Estimated number of deaths = Reported deaths x 2
Number of expected deaths today is 15% of the number of serious patients 14 days back.
For one symptomatic positive case, there are 10-30 asymptomatic cases and 20 untested cases.
85-90% positive cases are asymptomatic or have mild infection; 10-15% of positive cases may develop severe infection (require oxygen, steroids, remdesivir); about 5% cases become critical (require ventilator and stronger medicines).
COVID-19 pandemic is due to SARS 2 Beta-coronavirus (different from SARS 1 where spread was only in serious cases); Causes mild or atypical illness in 82%, moderate to severe illness in 15%, critical illness in 3% and death in 2.3% cases (15% of admitted serious cases, 71% with comorbidity< Male > Females); affects all but predominantly males (56%, 87% aged 30-79, 10% aged < 20, 3% aged > 80); with variable incubation period days (2-14; mean 5.2 days); mean time to symptoms 5 days; mean time to pneumonia 9 days, mean time to death 14 days, Mean Time to CT changes 4 Days, Reproductive Number R0 1.5 to 3 (Flu 1.2 and SARS 2), Origin Possibly from Bats (Mammal); spreads through the air (by inhalation of air carrying very small fine droplets and aerosol particles, human to human transmission via large and small droplets or touching inanimate surfaces contaminated with virus . Enters through MM of eyes, nose or mouth and the spike protein gets attached to the ACE2 receptors, which are found in organs throughout the body (heart muscle, CNS, kidneys, blood vessels, liver).

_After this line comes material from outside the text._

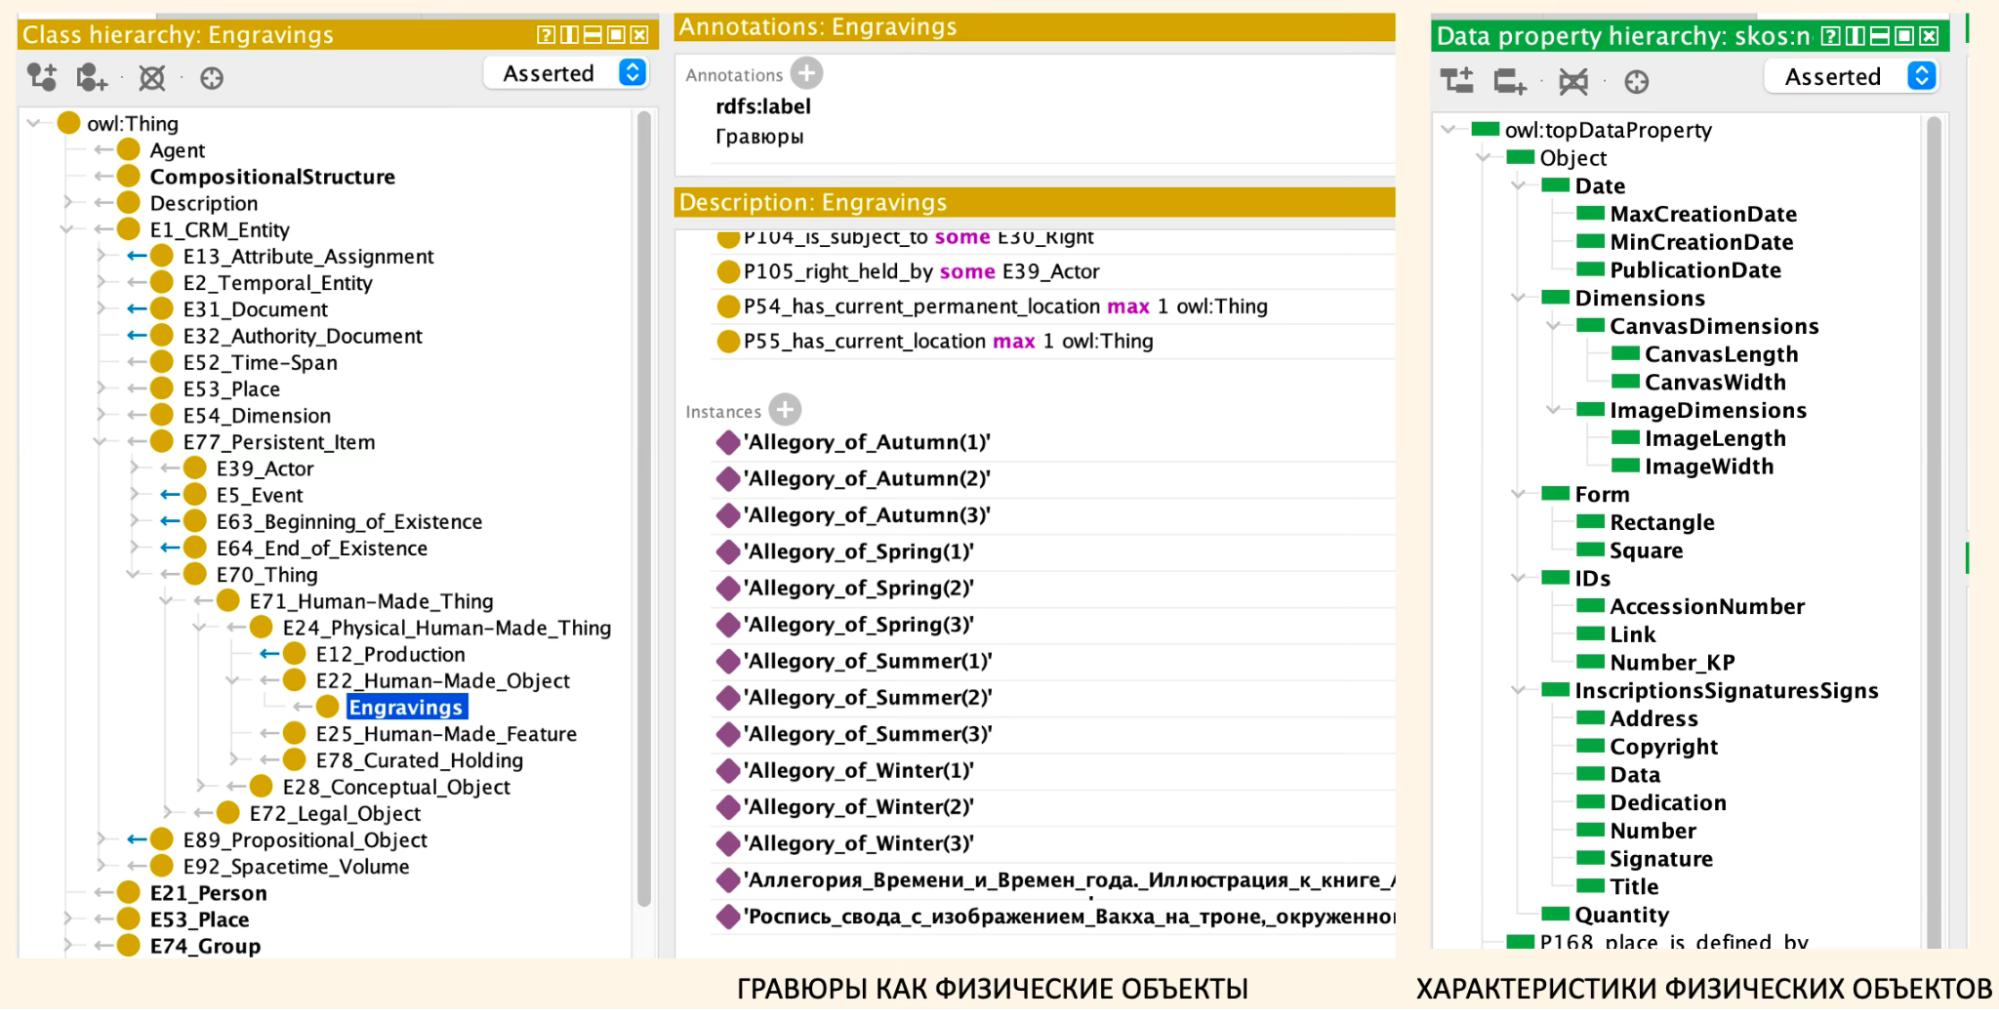
Task: Open the 'Allegory_of_Winter(1)' instance
Action: [x=860, y=771]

Once the virus enters, it turns the cell into a factory, making millions of copies of itself, which are then breathed or coughed out and infect others.
10 Sutras to remember
Universal masking (correct, consistent and 3-layered) is THE prevention.

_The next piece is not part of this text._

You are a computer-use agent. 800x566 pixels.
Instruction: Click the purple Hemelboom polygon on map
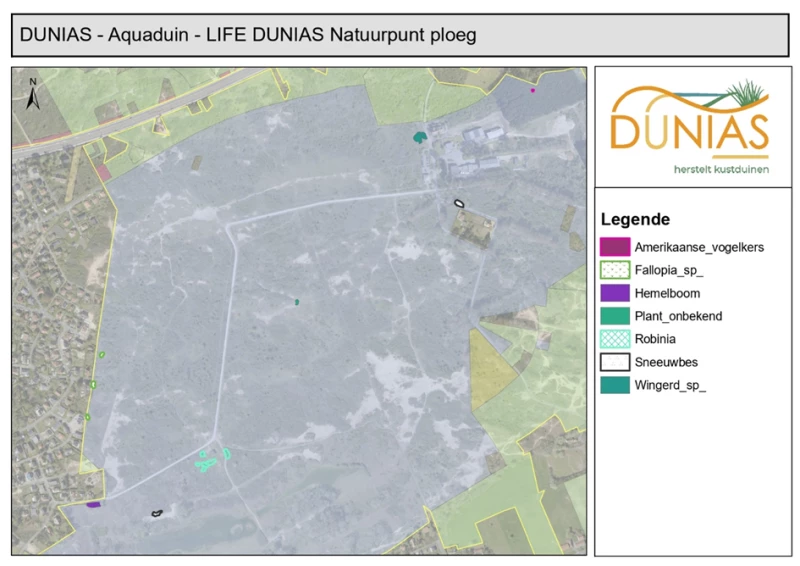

RTPCR Ct is THE gold standard test for diagnosis.
Zinc is THE mineral; D is THE vitamin.
Day 5 is THE day in COVID phase for mortality prevention.
Day 90 is THE day after which the word COVID ends.

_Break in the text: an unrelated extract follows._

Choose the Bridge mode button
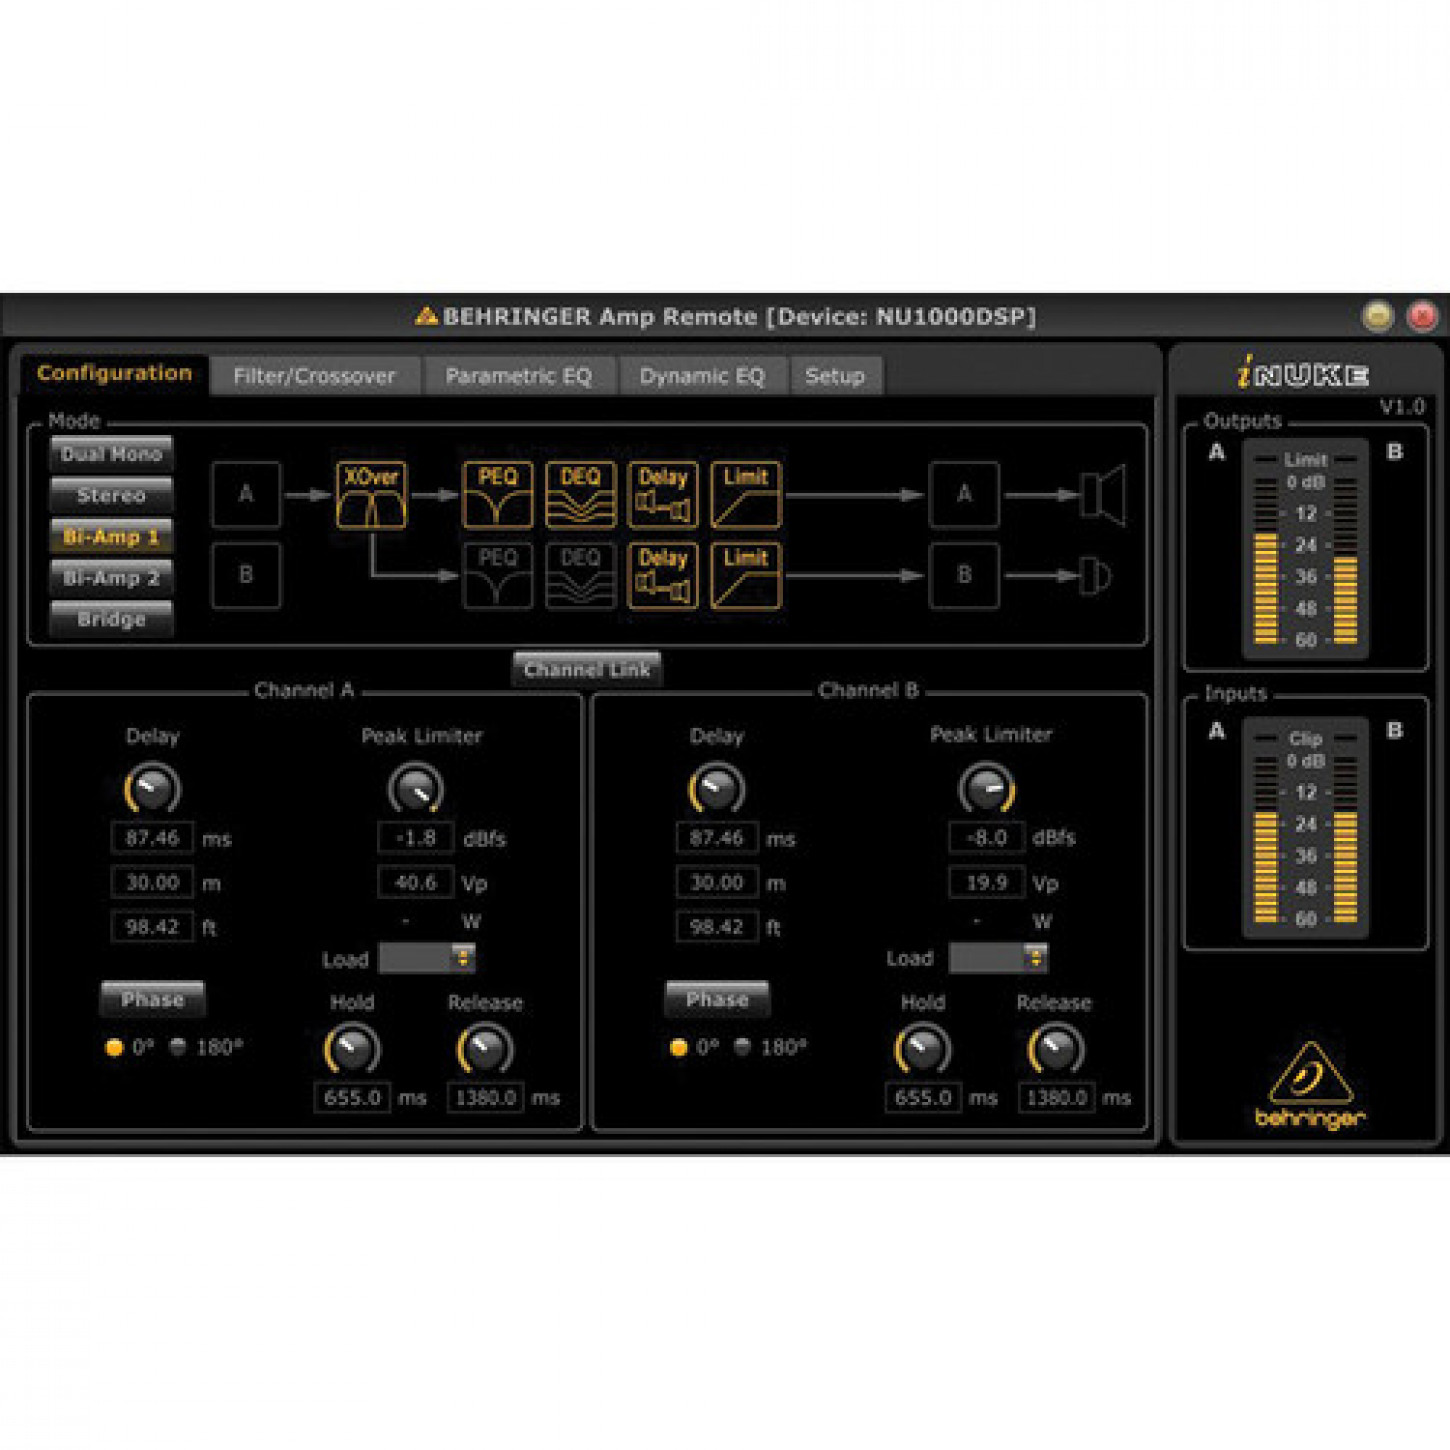Screen dimensions: 1450x1450 click(x=111, y=619)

Home isolation is THE modality of treatment. (The policy may vary from country to country.)
12 years is THE age when the mortality starts. (Children 12 years or older should wear masks as recommended for adults – WHO UNICEF guidelines)
CRP is THE lab test for seriousness.
Loss of smell and taste are THE symptoms equal to RTPCR test.
15 minutes is THE contact time to get the infection.
Some more numbers
If hospital capacity reaches 80%, we may have to stop admitting patients to prevent the hospital from being overwhelmed.
In order to plan for surges and increase capacity: It is required to know the number of people who tested positive and were admitted to the hospital with symptoms of COVID-19.
Cases will double after the average doubling time of the country at that time
Cases expected in the community: Get number of deaths occurring in a five-day period. Estimate the number of infections required to generate these deaths based on the country or area case fatality rate
Compare that to the number of new cases actually detected in the five-day period. This can then give us an estimate of the total number of cases, confirmed and unconfirmed
Lock down effect: Reduction in cases after average incubation period (5 days)
Lock down effect in reduction in deaths: Reduction in number of deaths on day 14 (average time to death of that country)
Requirement of ventilators on day 9: 1-3% of number of new cases detected
Requirement of future oxygen on day 7: 10% of total cases detected today
Number of people which can be managed at home care: 90% of number of cases today
Requirement of ventilators: 1-3% of number of cases admitted 7-9 days back
Requirement of oxygen beds today: 10% of total cases admitted seven days back
Oxygen requirement on that day in the hospital at 6am: Number of cases detected to have hypoxia on six minutes walk test.